Can install 9.0 but not 9.1 from USB drive

I am looking for help to resolve a persistent “not syncing” panic stop while trying to install Rocky Linux 9.1 but not when I install 9.0 under the exact same circumstances.

Context

The machine is currently running 9.1 (upgraded from 9.0) without any obvious issues but I’m now planning a fresh re-install of 9.1 in order to put it into service as a KVM/QEMU host.

Hardware

  • M/B: ASUS Prime X570-P
  • CPU: Ryzen 5 5600X 4th Gen 6-core
  • RAM: Crucial Ballistix 3600 MHz DDR4 DRAM (2x16GB)
  • SSD: SAMSUNG 980 PRO 1TB PCIe NVMe Gen4
  • VGA: ATI AMD FirePro 2270 512MB PCI-E

UEFI BIOS Settings

  • “Factory” settings
  • Secure boot disabled
  • Never overclocked; RAM running at 2666MHz

Things I have tried

  • Using different USB drives.
  • Removing the two 16GB RAM sticks and using only one at a time.
  • Removing all cards except for the video card used for the console.

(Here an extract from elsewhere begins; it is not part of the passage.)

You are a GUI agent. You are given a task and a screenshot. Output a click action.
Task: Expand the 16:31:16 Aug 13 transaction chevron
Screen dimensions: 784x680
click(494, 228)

I have no experience with debugging kernel panic stops and have had no luck searching this forum nor googling for answers.

Kernel Panic

Based on the panic error below, I suspect a video driver issue even though the video card works fine for the console when I boot the existing Rocky 9.1 installation.

Can you try adding nomodeset to the kernel line before booting the installer? Perhaps that will help.

Thanks. Unfortunately adding nomodeset and continuing with Ctl+x resulted in what appears to be the exact same panic message

Maybe inst.xdriver=vesa

Thanks. Unfortunately the problem persists.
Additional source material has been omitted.